------ RECORDS PROVIDED ------

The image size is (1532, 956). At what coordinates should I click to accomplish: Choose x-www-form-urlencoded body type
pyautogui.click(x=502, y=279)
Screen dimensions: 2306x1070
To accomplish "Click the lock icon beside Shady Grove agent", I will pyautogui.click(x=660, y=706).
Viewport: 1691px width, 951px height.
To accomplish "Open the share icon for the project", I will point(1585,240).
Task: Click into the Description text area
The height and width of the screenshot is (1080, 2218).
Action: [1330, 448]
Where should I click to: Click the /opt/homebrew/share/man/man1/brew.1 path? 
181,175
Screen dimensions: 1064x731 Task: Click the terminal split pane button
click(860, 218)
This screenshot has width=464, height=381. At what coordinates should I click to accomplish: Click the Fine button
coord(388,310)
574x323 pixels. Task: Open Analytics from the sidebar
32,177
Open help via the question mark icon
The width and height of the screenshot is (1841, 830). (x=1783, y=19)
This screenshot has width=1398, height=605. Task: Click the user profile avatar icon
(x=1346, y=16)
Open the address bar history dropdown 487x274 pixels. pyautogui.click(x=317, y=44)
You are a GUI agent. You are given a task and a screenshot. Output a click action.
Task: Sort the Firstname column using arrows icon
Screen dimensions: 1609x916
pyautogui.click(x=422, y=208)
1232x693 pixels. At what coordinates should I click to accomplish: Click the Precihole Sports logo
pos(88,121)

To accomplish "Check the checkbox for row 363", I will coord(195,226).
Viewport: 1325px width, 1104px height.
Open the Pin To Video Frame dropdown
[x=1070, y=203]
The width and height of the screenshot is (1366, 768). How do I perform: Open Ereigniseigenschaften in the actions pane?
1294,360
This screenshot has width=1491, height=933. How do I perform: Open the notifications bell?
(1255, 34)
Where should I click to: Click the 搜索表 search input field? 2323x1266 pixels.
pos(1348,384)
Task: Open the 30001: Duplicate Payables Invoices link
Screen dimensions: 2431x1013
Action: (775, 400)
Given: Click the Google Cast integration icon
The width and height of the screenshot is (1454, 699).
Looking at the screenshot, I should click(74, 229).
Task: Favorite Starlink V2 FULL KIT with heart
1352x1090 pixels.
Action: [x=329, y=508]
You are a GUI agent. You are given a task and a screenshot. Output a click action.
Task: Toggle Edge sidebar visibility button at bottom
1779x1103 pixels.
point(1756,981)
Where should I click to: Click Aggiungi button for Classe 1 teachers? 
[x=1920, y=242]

------

§ **YOUR INSTRUCTIONS**: Search the records for the word "Viewport" and return every line that holds it.

§ **ANSWER SECTION**:
Viewport: 1691px width, 951px height.
Viewport: 1325px width, 1104px height.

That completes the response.